In an interview with Thai PBS World, Professor Sir Partha Sarathi Dasgupta, a prominent economist, shed light on the role of ecological thinking and biodiversity in reshaping economics, emphasising that biodiversity is a fundamental factor in the economic prosperity of nations.

“The fisherman depends on coastal fisheries. The productivity of that fishery does not lean on one species of fish, but the survival of that species, and the bountiful nature of that species in the coastal region depends on many other organisms. So, biodiversity enhances the productivity of the thing in which you are interested,” Dr. Dasgupta said.

Biodiversity indirectly enhances the services and goods that ecosystems offer us, ultimately impacting our income and well-being.

In global economic activity that places an increasing burden on nature, our demands have exceeded nature’s capacity to provide sustainably. Dr. Dasgupta stressed that it is imperative for individuals to pressure their governments to expedite the necessary changes.

“In the past, the loss was not included. Today, somebody would say there’s a loss because of the wetland being destroyed. There’ll be pressure on the government to include that loss before it says yes to any project,” Dr. Dasgupta said.

While Dr.

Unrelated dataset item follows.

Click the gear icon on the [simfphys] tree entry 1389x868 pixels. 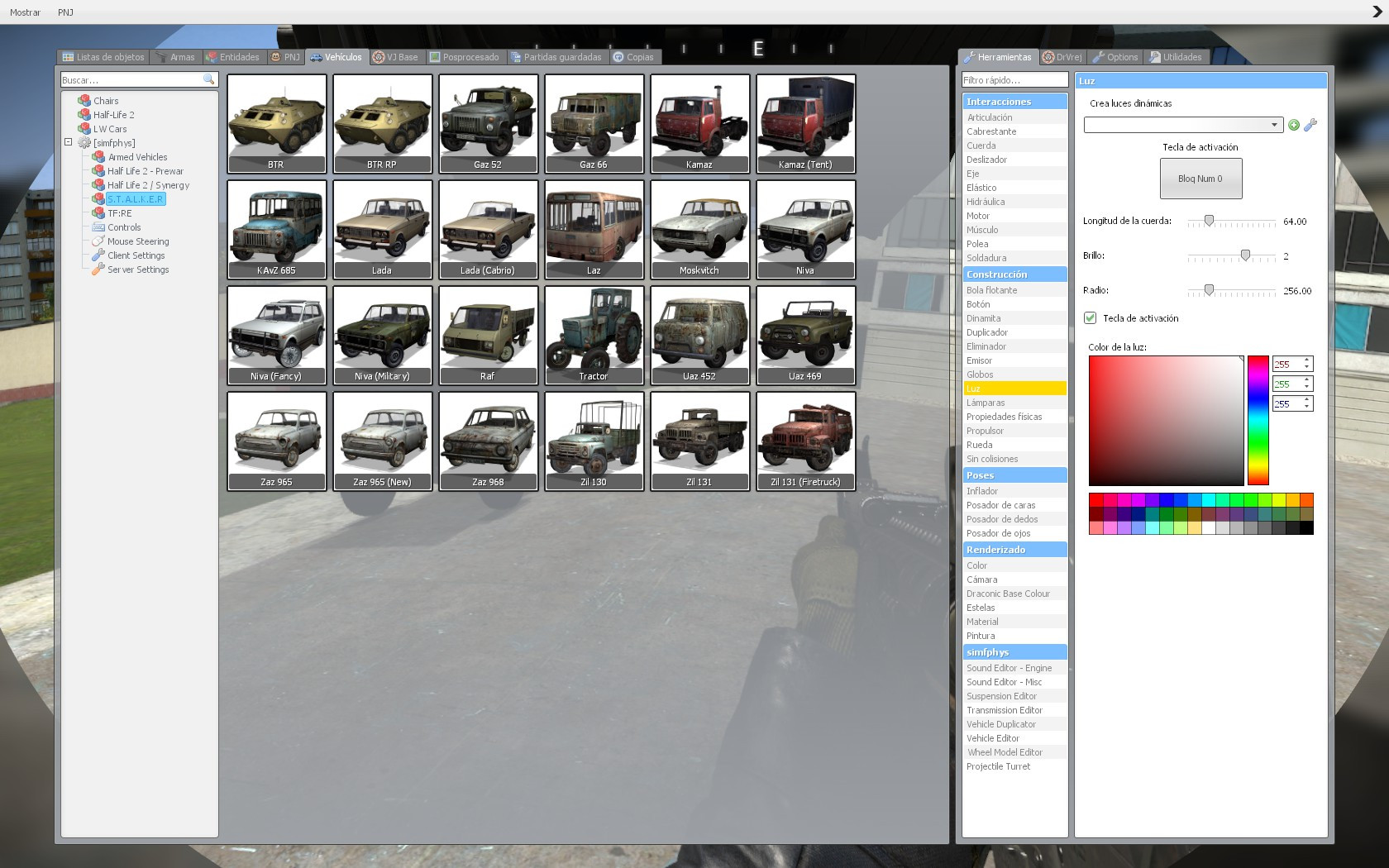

Dasgupta has long advocated for this shift in ideology, the transition in the public sector has been sluggish. If the value of nature remains absent from the current economic system, governments will need to invest more in restoring nature’s productivity.

The economist further pointed out that wetlands, naturally cleansing water, serve as homes for insects and birds, essential pollinators of agriculture. Destroying wetlands would necessitate costly alternatives, like water filtration plants.

Foreign direct investment (FDI) plays a crucial role in many economies, including Thailand’s. Due to the unaccounted for cost of nature, investors, however, exploit the benefits of nature’s infrastructure. Dr. Dasgupta stressed that any country reliant on FDI should incorporate these hidden costs into their products and price exported goods accordingly.

The economist highlighted the dangers of neglecting the damage and waste caused by FDI. These impacts, largely involving the degradation of nature, often go unvalued and lead host countries to lose wealth.

Dr. Dasgupta warned of the potential for irreversible harm, if governments remain inactive in implementing change. People also need to educate themselves about the significance of ecological economics, as the environmental consequences will significantly impact not only our generation but also the lives of our children and grandchildren.

“The only way to handle it is to educate ourselves in ecology, to understand that this is a major and absolutely fundamental input in our lives. Not only do we breathe clean air as an essential part of our lives, if it’s polluted air, our life expectancy reduces. There is direct benefit in having nature be healthy,” Dr. Dasgupta said.